All the lines below should be set down exactly, with no picture carried into the copy.
^^^^^^^^
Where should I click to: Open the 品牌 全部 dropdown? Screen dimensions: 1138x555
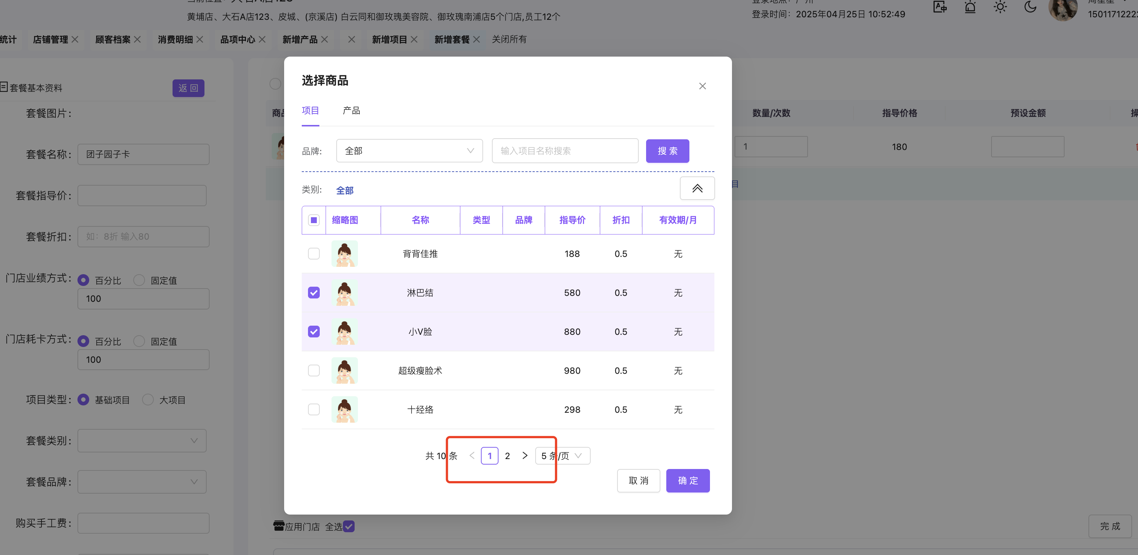(409, 151)
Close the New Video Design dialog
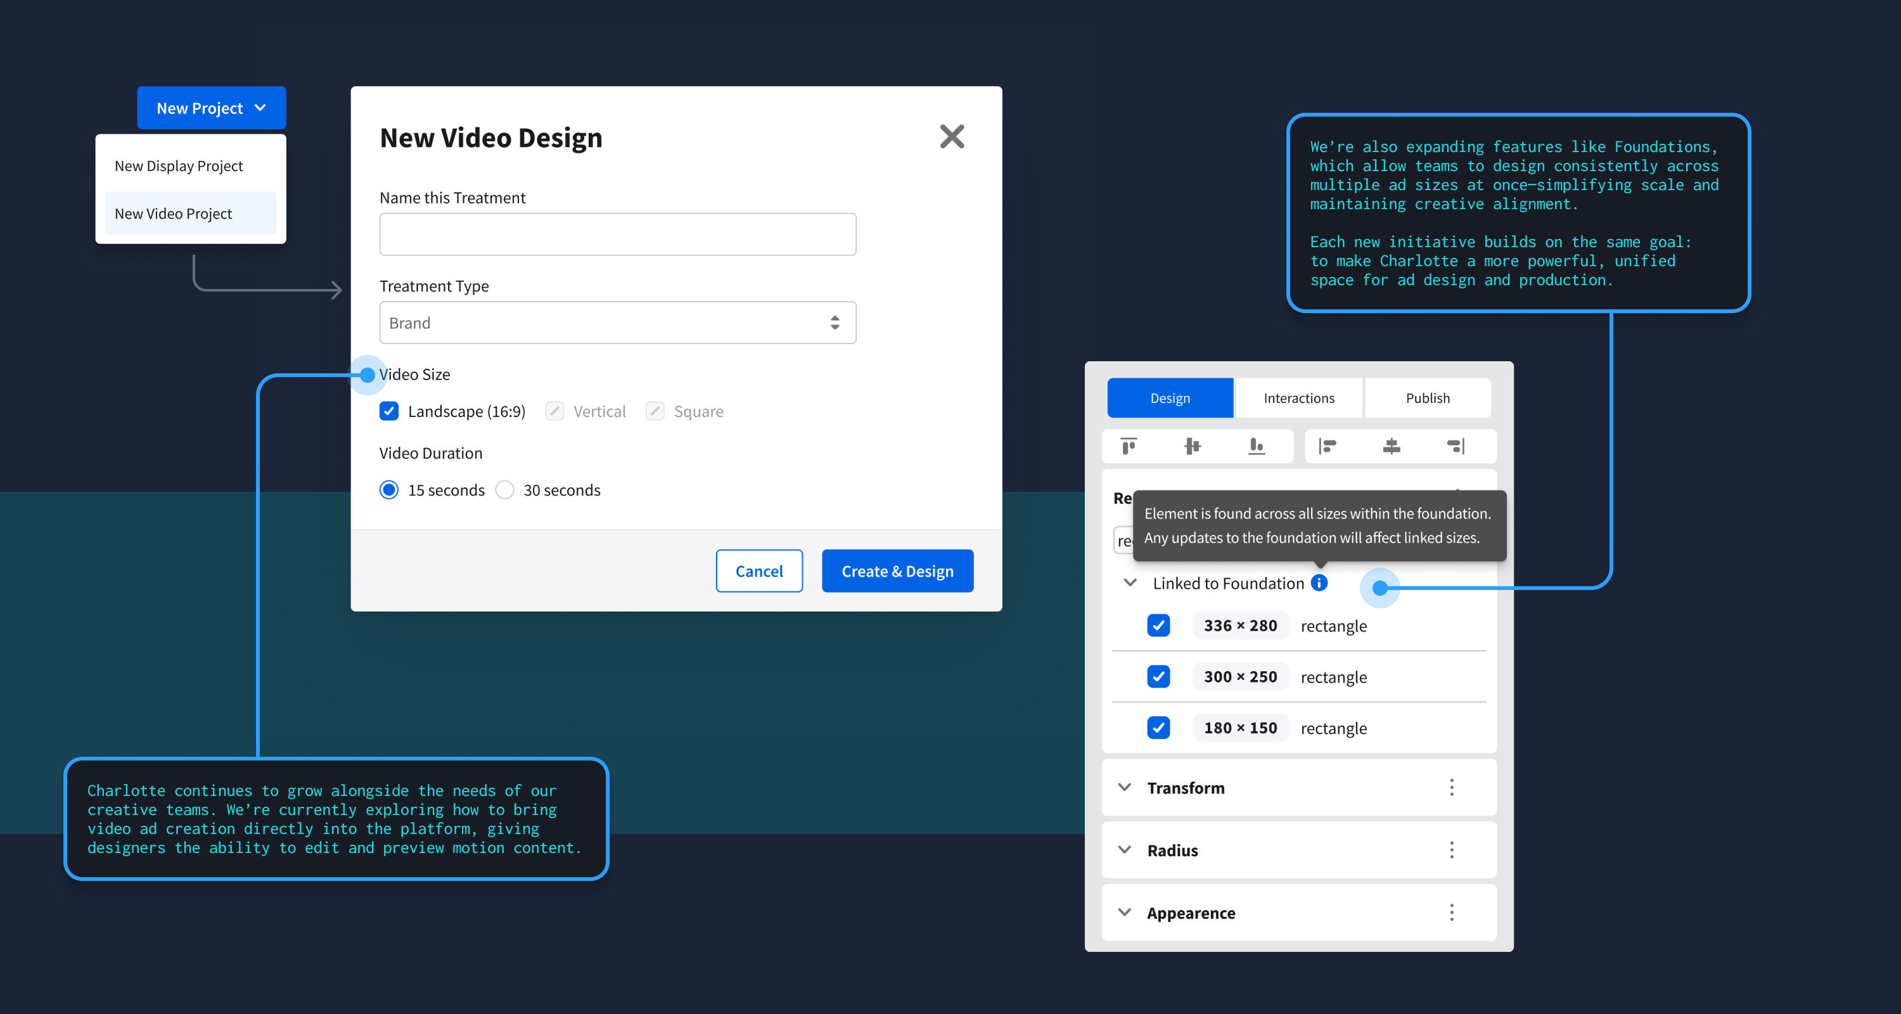This screenshot has height=1014, width=1901. coord(951,137)
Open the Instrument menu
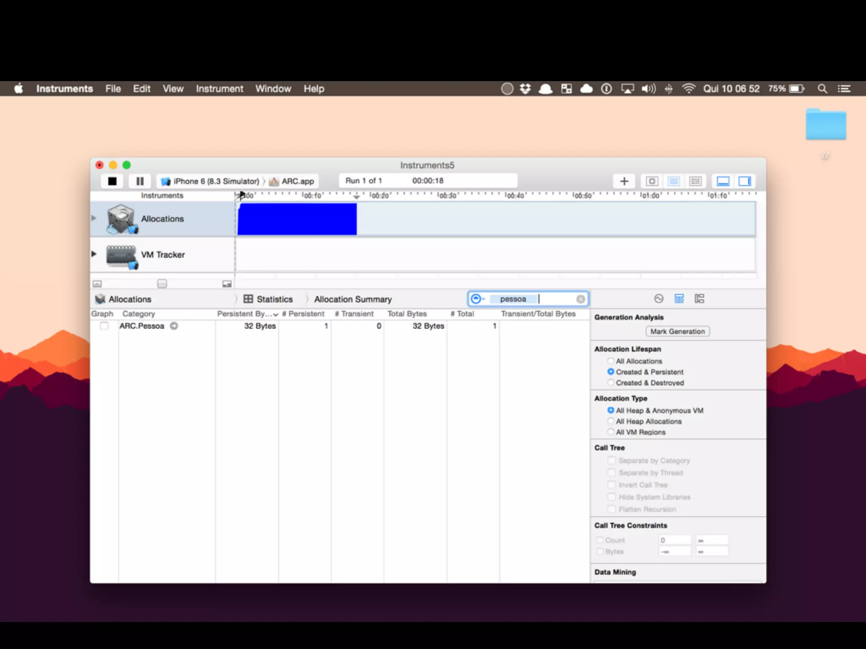The height and width of the screenshot is (649, 866). tap(219, 89)
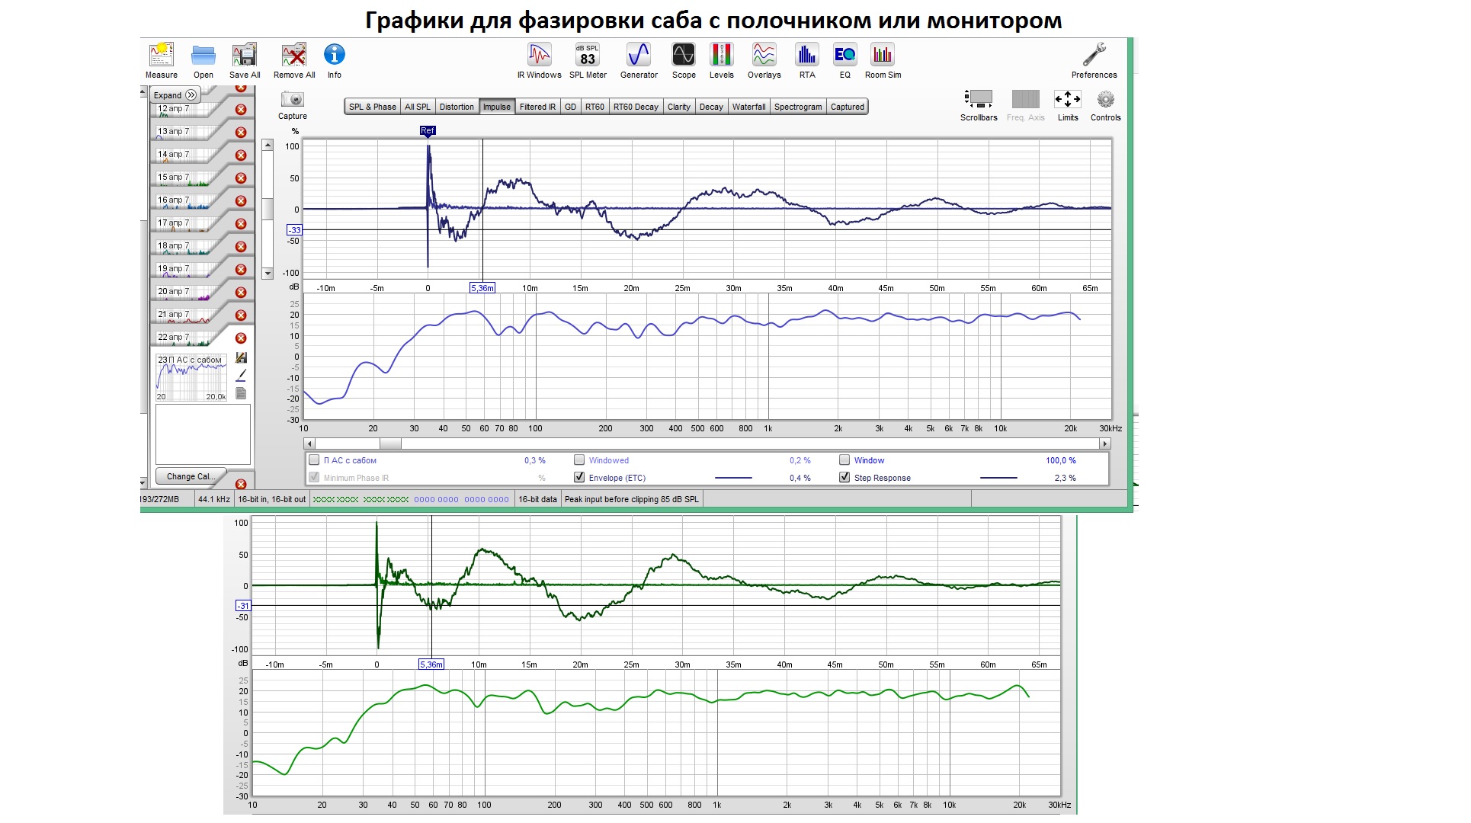The image size is (1471, 823).
Task: Launch the signal Generator
Action: [638, 56]
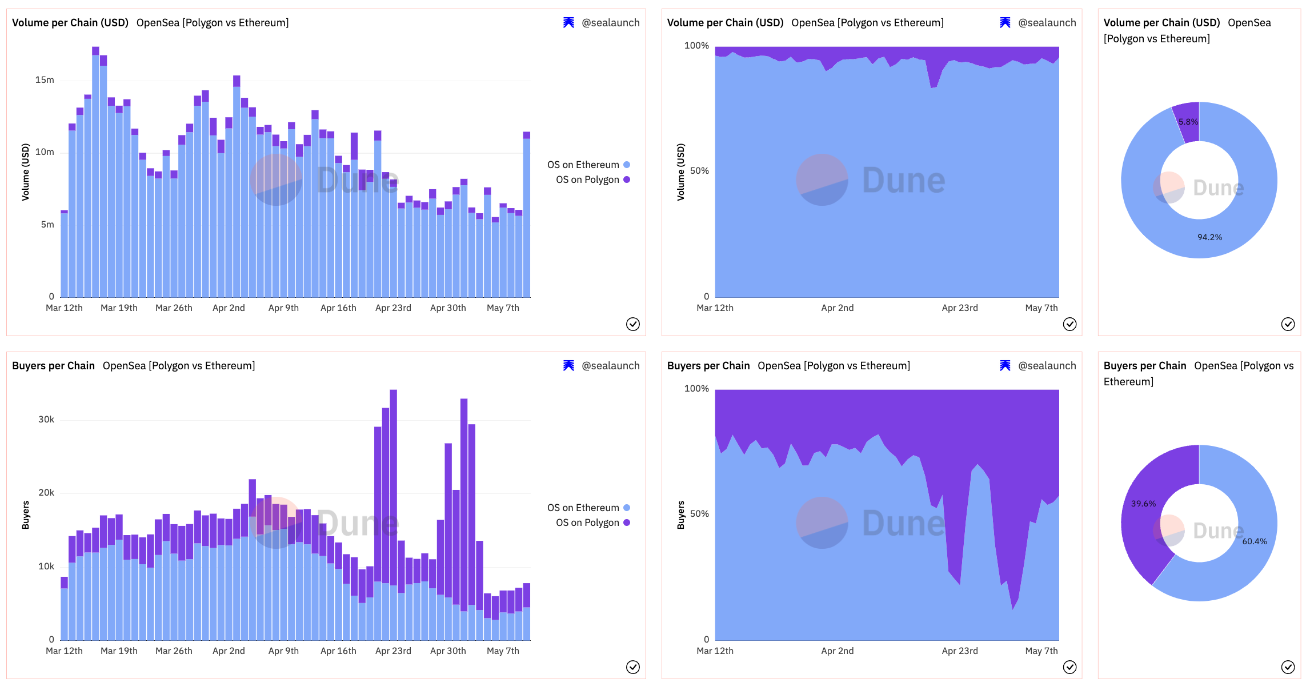Click checkmark icon on Volume donut chart
Image resolution: width=1306 pixels, height=686 pixels.
point(1288,324)
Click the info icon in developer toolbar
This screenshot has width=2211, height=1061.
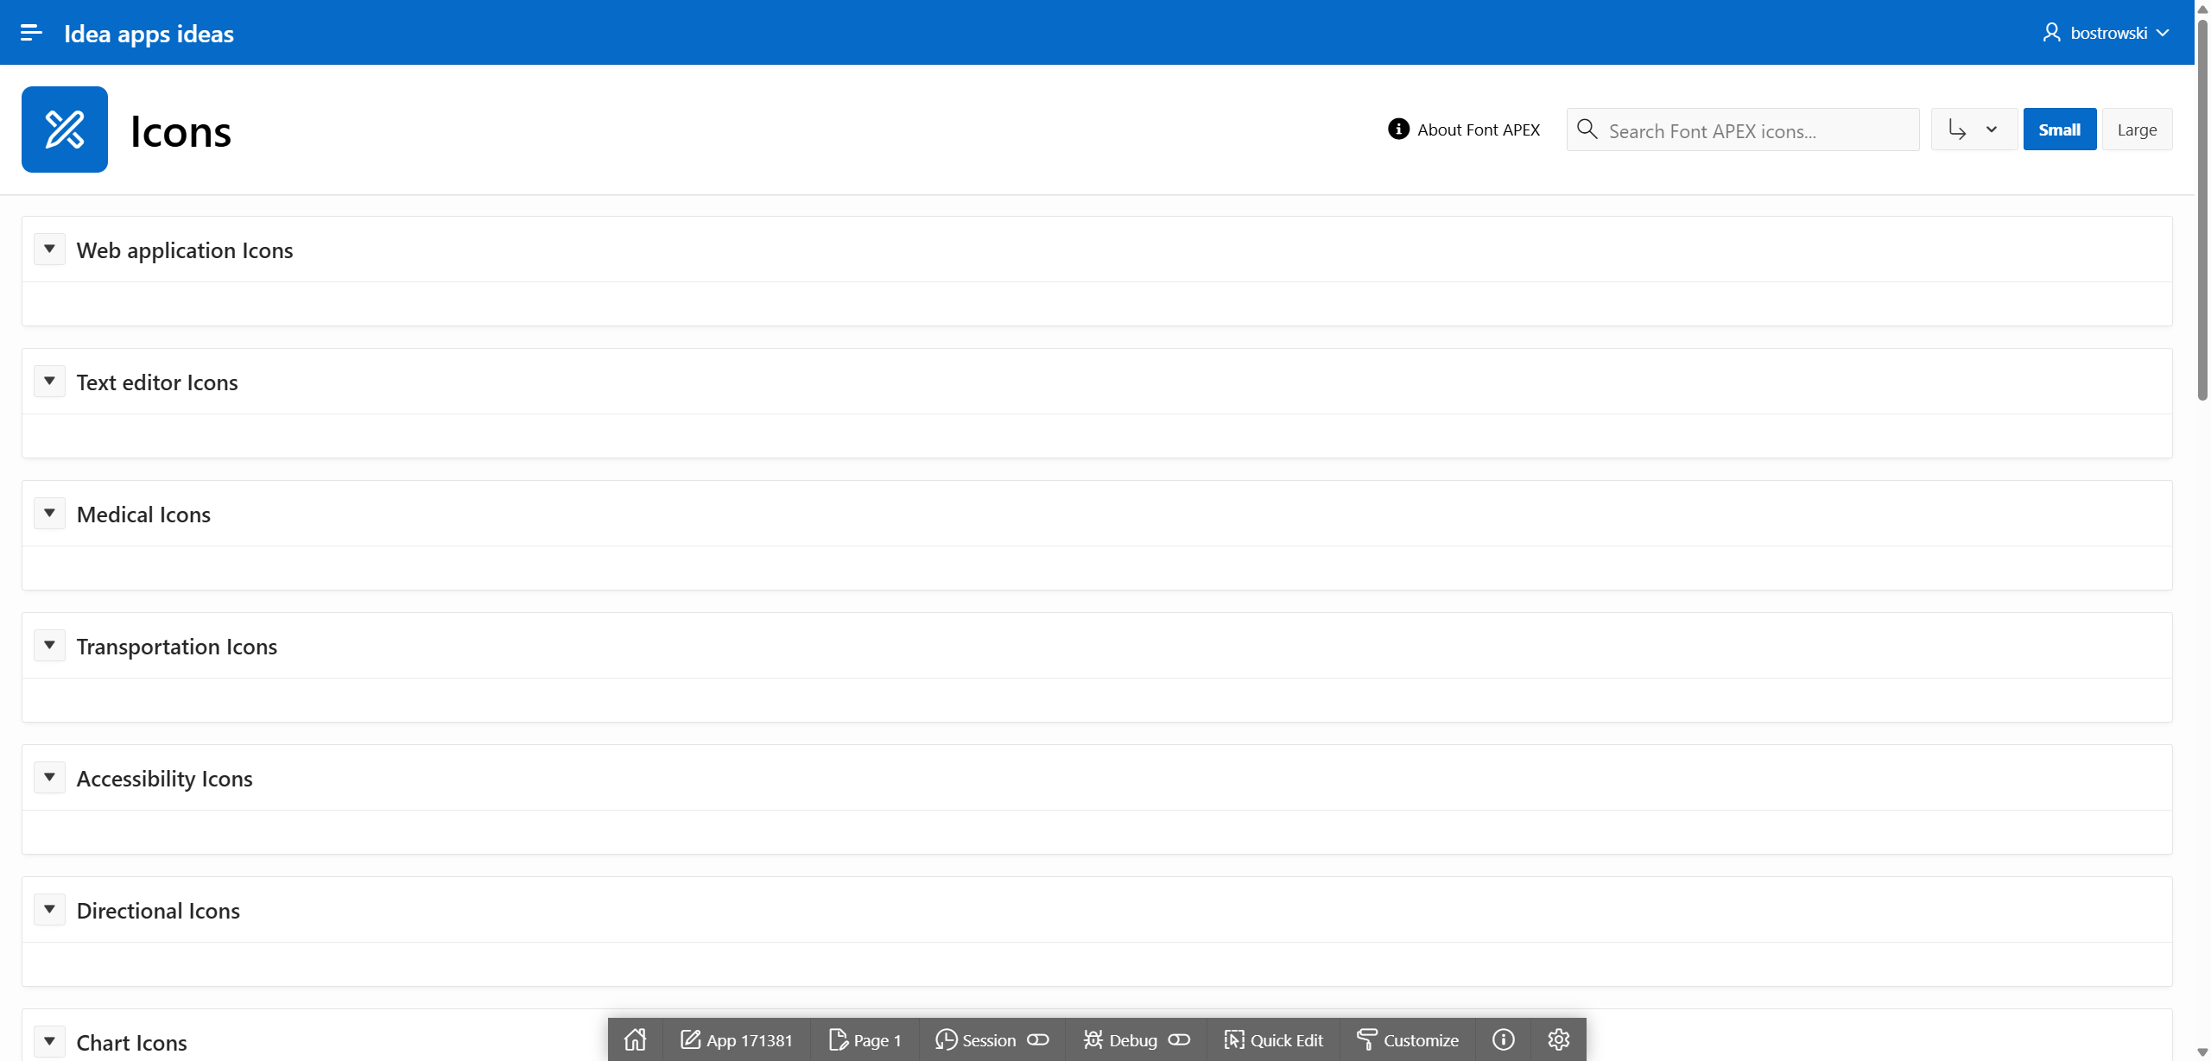coord(1503,1039)
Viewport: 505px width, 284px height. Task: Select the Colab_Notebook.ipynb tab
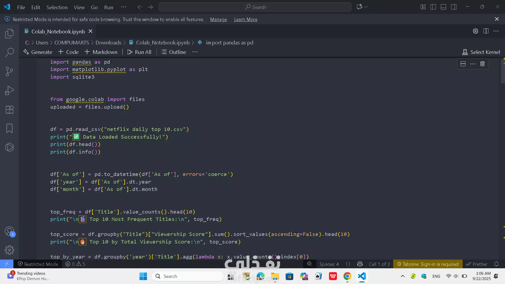(x=58, y=32)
^^^^^^^^
Result of the task:
Where should I click to: Open the 品牌 全部 dropdown? Screen dimensions: 1138x555
(409, 151)
Close the New Video Design dialog
This screenshot has height=1014, width=1901. coord(951,137)
Open the Instrument menu
The height and width of the screenshot is (649, 866). tap(219, 89)
The image size is (1471, 823).
Task: Launch the signal Generator
Action: [638, 56]
Click checkmark icon on Volume donut chart
Image resolution: width=1306 pixels, height=686 pixels.
point(1288,324)
Click the info icon in developer toolbar
This screenshot has width=2211, height=1061.
coord(1503,1039)
Viewport: 505px width, 284px height. Task: Select the Colab_Notebook.ipynb tab
(x=58, y=32)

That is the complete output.